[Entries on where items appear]

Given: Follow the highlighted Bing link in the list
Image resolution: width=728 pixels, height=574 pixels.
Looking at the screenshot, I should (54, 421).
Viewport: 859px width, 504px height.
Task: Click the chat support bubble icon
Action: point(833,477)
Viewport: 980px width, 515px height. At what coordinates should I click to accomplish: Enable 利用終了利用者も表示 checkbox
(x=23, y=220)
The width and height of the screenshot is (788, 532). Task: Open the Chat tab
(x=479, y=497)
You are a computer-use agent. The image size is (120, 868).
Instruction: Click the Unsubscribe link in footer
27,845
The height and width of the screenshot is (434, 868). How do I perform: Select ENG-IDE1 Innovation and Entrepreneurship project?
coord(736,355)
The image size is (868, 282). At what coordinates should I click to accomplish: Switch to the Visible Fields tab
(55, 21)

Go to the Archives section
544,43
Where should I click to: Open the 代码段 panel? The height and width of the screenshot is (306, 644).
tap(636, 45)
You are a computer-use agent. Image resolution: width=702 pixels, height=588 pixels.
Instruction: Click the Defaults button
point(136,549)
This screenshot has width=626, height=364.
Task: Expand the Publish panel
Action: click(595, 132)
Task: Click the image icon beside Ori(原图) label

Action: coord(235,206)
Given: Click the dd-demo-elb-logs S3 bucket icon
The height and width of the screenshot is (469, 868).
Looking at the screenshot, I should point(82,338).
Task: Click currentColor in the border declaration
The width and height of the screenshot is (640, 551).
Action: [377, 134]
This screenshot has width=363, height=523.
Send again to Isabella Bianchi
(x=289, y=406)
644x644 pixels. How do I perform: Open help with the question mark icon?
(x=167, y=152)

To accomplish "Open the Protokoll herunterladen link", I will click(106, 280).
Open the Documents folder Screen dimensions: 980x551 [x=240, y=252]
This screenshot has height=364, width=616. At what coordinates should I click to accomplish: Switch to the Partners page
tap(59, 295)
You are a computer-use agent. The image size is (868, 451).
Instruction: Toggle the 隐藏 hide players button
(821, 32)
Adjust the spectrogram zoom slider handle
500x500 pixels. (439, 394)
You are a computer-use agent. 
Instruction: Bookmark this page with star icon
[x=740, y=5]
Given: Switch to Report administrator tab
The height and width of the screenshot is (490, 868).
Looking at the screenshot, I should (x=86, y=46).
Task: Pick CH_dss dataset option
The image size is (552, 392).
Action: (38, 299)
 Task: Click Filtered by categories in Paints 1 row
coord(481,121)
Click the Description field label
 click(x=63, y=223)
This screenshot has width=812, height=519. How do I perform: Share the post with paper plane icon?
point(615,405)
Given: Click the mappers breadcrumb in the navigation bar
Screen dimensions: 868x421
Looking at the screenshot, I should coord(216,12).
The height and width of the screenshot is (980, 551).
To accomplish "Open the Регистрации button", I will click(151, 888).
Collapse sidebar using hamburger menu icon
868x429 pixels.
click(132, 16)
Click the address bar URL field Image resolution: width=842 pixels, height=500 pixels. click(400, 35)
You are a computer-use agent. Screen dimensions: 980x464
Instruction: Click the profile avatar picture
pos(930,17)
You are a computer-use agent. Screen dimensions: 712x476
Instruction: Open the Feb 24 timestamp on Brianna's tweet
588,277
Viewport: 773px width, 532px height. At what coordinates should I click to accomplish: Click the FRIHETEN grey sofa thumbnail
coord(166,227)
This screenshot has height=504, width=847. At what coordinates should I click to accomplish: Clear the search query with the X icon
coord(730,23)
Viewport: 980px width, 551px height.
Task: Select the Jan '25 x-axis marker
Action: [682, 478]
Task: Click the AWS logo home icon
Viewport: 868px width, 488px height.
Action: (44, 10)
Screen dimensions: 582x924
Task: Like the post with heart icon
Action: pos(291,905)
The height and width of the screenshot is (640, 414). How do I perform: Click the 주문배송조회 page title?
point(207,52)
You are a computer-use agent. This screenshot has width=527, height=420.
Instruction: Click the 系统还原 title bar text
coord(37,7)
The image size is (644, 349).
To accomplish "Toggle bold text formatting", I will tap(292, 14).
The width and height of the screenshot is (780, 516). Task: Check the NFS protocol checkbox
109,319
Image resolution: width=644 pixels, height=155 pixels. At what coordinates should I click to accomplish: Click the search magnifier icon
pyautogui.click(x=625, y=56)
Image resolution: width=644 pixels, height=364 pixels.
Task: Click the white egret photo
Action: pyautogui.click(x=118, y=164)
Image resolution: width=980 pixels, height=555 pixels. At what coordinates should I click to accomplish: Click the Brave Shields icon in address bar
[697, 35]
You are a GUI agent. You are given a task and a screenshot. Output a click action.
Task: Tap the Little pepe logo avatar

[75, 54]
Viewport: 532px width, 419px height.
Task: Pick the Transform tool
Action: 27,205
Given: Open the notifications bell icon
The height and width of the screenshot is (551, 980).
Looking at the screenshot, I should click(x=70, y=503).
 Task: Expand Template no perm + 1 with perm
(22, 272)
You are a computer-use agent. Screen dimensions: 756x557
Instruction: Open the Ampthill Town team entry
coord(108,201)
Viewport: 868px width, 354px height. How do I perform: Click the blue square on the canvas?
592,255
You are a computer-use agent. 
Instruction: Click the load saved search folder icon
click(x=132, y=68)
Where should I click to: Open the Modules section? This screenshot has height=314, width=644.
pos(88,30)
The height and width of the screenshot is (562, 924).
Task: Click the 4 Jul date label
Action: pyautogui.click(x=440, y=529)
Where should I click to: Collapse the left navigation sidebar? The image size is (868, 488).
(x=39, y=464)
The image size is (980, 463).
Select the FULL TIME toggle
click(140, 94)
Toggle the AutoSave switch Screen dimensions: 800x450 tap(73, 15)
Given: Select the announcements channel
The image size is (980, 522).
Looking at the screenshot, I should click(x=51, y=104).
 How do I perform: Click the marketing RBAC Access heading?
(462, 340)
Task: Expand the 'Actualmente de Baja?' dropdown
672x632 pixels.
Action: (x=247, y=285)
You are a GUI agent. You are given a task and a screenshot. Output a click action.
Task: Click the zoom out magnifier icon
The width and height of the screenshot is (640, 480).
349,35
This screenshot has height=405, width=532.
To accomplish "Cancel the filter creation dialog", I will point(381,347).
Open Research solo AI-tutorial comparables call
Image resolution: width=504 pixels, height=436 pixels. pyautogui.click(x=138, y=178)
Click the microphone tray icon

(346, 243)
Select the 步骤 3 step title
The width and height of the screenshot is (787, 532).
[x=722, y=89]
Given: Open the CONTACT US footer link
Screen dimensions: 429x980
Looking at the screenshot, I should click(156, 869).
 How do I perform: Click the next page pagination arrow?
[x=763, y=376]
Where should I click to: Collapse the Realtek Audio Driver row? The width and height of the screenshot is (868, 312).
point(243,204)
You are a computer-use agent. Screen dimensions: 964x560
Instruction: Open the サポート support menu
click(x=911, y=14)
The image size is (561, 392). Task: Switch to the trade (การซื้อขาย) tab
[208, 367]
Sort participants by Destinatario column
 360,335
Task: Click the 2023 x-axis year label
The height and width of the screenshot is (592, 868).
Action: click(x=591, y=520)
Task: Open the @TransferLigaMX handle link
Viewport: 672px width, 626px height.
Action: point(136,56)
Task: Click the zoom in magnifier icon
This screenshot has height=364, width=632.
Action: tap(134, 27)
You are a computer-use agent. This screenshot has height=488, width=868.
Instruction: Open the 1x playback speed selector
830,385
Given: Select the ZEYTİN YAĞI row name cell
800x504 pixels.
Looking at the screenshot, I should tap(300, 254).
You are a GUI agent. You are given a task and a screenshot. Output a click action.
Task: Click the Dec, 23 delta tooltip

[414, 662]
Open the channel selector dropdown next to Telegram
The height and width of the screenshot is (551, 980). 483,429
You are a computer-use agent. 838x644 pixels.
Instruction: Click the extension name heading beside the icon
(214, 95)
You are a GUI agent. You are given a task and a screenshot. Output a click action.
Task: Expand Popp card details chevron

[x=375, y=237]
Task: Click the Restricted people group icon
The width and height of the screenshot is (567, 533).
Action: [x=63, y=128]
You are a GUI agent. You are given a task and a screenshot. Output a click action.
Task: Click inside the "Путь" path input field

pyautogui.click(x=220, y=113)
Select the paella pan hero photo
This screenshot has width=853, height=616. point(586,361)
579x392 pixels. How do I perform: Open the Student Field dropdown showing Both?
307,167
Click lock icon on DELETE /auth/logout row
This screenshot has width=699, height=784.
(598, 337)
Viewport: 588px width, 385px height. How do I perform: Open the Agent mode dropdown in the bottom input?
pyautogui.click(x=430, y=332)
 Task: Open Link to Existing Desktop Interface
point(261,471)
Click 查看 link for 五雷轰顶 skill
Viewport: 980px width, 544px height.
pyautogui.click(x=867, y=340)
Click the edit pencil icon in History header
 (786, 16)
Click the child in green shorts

Exercise details: Copy out the records above, character for character, taking only the stretch from the line containing "Given: Click the dd-demo-elb-logs" through the line containing "click(132, 16)", both ends included.

Correct result:
Given: Click the dd-demo-elb-logs S3 bucket icon
The height and width of the screenshot is (469, 868).
Looking at the screenshot, I should point(82,338).
Task: Click currentColor in the border declaration
The width and height of the screenshot is (640, 551).
Action: [377, 134]
This screenshot has width=363, height=523.
Send again to Isabella Bianchi
(x=289, y=406)
644x644 pixels. How do I perform: Open help with the question mark icon?
(x=167, y=152)

To accomplish "Open the Protokoll herunterladen link", I will click(106, 280).
Open the Documents folder Screen dimensions: 980x551 [x=240, y=252]
This screenshot has height=364, width=616. At what coordinates should I click to accomplish: Switch to the Partners page
tap(59, 295)
You are a computer-use agent. The image size is (868, 451).
Instruction: Toggle the 隐藏 hide players button
(821, 32)
Adjust the spectrogram zoom slider handle
500x500 pixels. (439, 394)
You are a computer-use agent. 
Instruction: Bookmark this page with star icon
[x=740, y=5]
Given: Switch to Report administrator tab
The height and width of the screenshot is (490, 868).
Looking at the screenshot, I should (x=86, y=46).
Task: Pick CH_dss dataset option
The image size is (552, 392).
Action: (38, 299)
 Task: Click Filtered by categories in Paints 1 row
coord(481,121)
Click the Description field label
 click(x=63, y=223)
This screenshot has width=812, height=519. How do I perform: Share the post with paper plane icon?
point(615,405)
Given: Click the mappers breadcrumb in the navigation bar
Screen dimensions: 868x421
Looking at the screenshot, I should coord(216,12).
The height and width of the screenshot is (980, 551).
To accomplish "Open the Регистрации button", I will click(151, 888).
Collapse sidebar using hamburger menu icon
868x429 pixels.
click(132, 16)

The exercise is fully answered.